Pew Internet Project data show that on any given day, more than half of all Internet users who are online will use a search engine. About 64 million American adults are online on a typical day and more than 38 million of them are using search engines.
Moreover, the frequency of searching is impressive, too. More than a third of searchers (35%) report they launch a search at least once a day, (with two-thirds of that group reporting that they use search engines several times a day.) Another third search a number of times during the week (half search 1 – 2 days a week and half search 3 – 5 days a week). The final third search less frequently than that.
Positive search experiences and impressions
Asked about their experiences and sentiments when using search engines, most Americans express satisfaction, trust, and self-confidence. Some 87% of search engine users say they find the information they are seeking most of the time they perform searches. About 20% of that group say they are always successful. More than two thirds of search engine users (68%) say they consider search engines a fair and unbiased source of information. And search engine users applaud themselves as well. A whopping 92% of searchers express confidence in their skills as searchers – over half of them say they are “very confident” they can accomplish what they want when they perform an online search.
The imperatives of search
The availability of reliable, easy-to-use search engines has transformed people’s connection to information. For some, search engines are indispensable. Many people deeply rely on search engines to deliver vitally important information to them: 44% of searchers say that all or most of the searches they conduct are for information they absolutely need to find.

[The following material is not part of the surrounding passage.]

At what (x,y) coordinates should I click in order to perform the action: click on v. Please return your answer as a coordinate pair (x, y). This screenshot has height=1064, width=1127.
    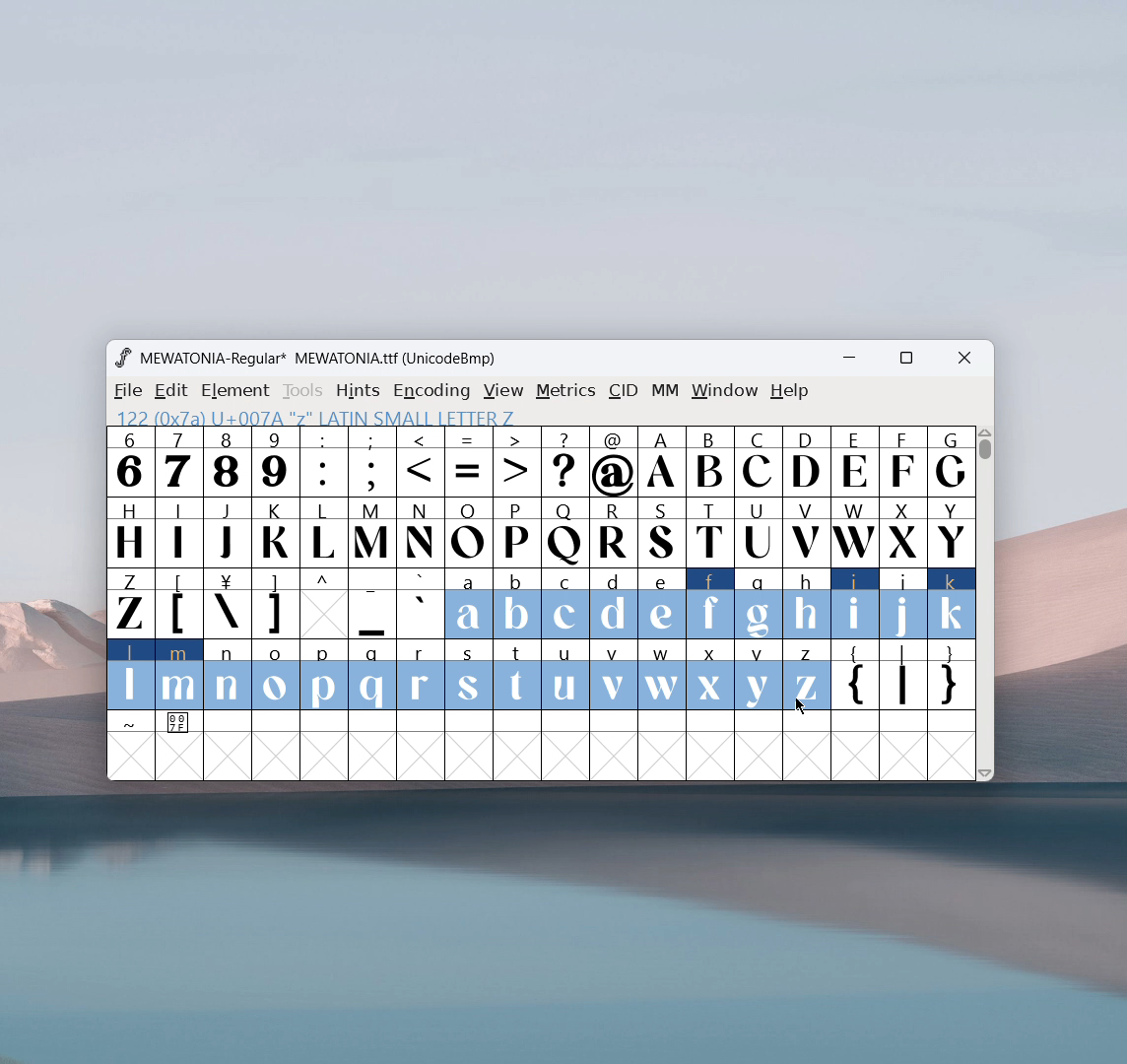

These strong positive sentiments, coupled with a seriousness of purpose, lead a third of searchers to say they couldn’t live without Internet search engines. About half of searchers, while fans of search engines, are less dramatic; they say they like using search engines, but they could go back to other ways of finding information if they had to.
Good news for Google
For Google, customer satisfaction runs deep. In this survey 47% say that Google is their top choice of search engine, followed by Yahoo, the search engine of choice for 26% of users. Customer loyalty is strong: 44% of users say they use a single search engine, and 48% say they use 2 or 3.
According to a February analysis by comScore, Google users conducted an average of 56% percent of their searches at Google. Yahoo! users conducted 43% of their searches at Yahoo!, while MSN users turned to MSN for 26% of their searches.
As part of a survey to understand customer satisfaction among search engine users, comScore asked participants which search attributes are most important to them and how the search engines they use most often rated on each of these attributes. The survey found that while users’ overall satisfaction levels with search engines are relatively high, there are significant gaps between respondents’ most important attributes and the perceived performance of search engines in these areas. For example, 91% of respondents rated “Returns results that match your needs” as either important or very important, but only 66% reported that this statement describes their favorite engines. The biggest gap between attribute importance and the extent to which the search engines are perceived to deliver is “Knowing that personal information will not be shared without permission.” Fully 85% of users rate this as an important attribute, but only 55% believe search engines deliver.